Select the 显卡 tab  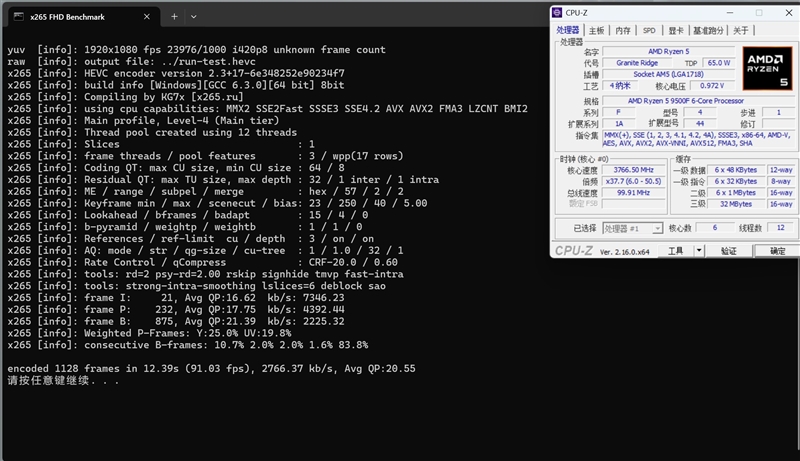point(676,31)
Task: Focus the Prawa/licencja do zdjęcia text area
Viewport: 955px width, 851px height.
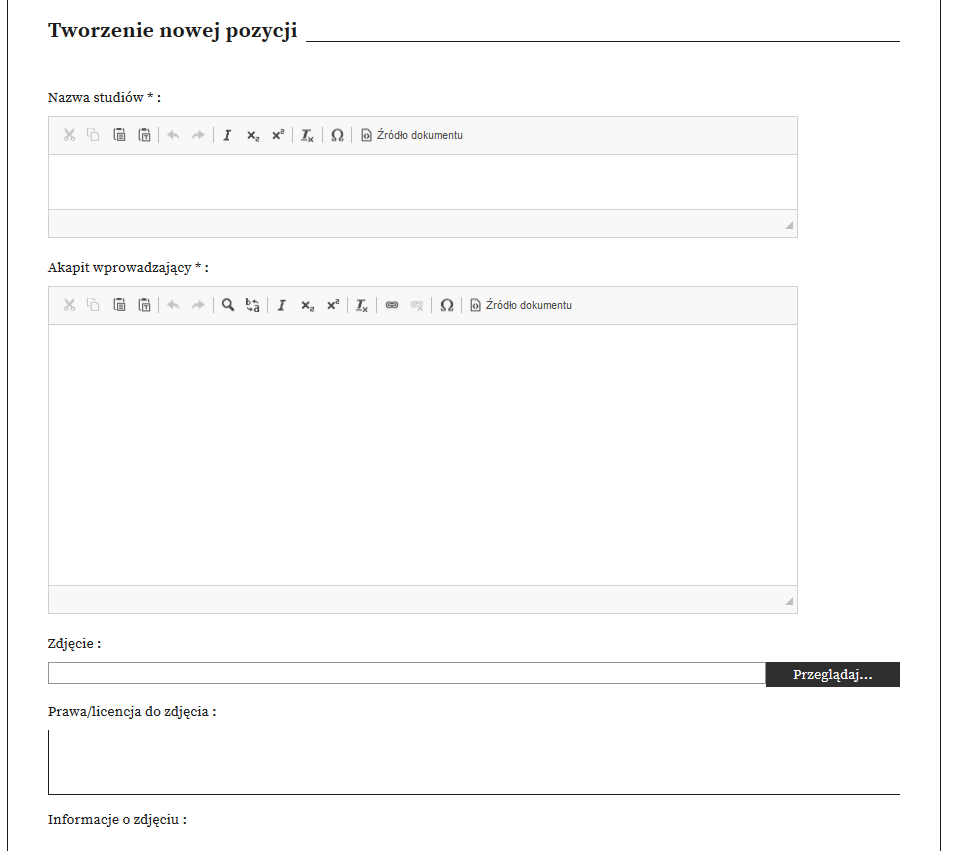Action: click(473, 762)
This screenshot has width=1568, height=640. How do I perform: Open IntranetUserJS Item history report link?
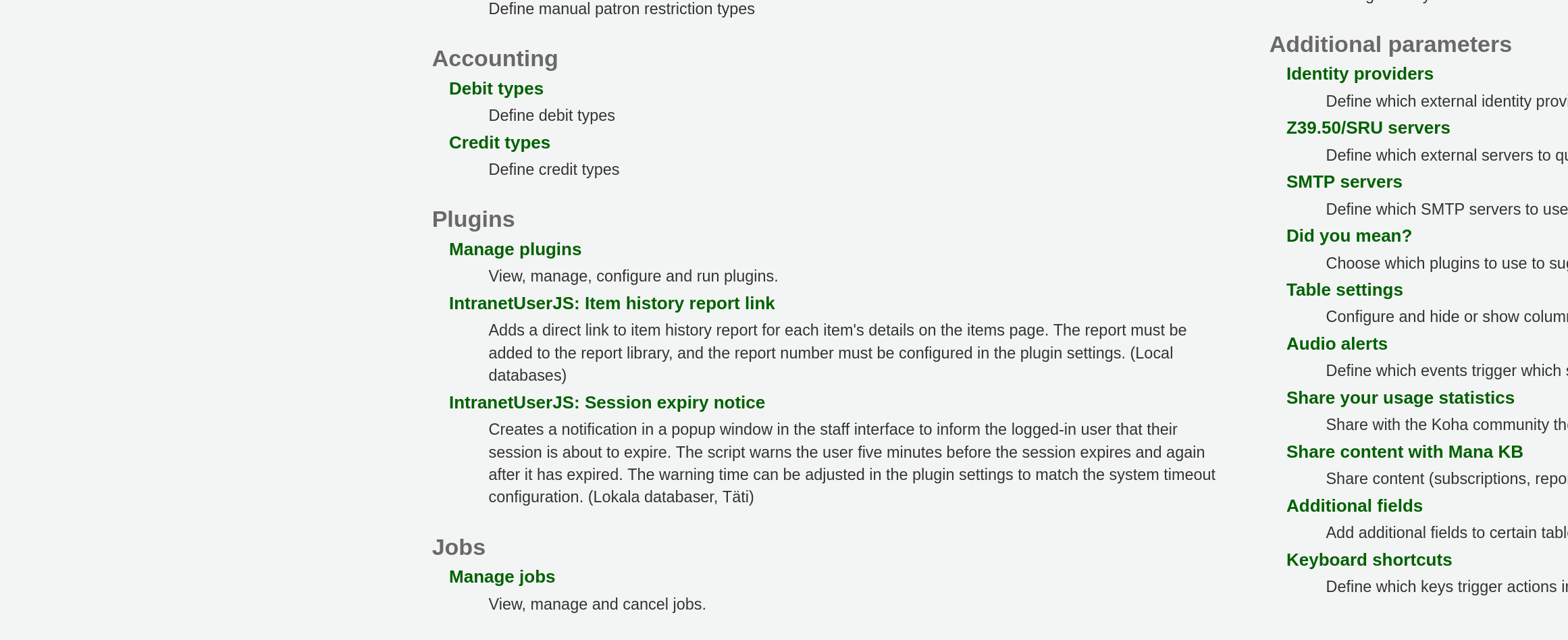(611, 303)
****************************************
=== ASSIGNMENT ===
The output must match, line for line, the span from the line containing "Viewport: 955px width, 851px height." through the end of the data, with the pictures removed.

=== TASK OUTPUT ===
Viewport: 955px width, 851px height.
Action: click(473, 762)
This screenshot has width=1568, height=640. How do I perform: Open IntranetUserJS Item history report link?
(611, 303)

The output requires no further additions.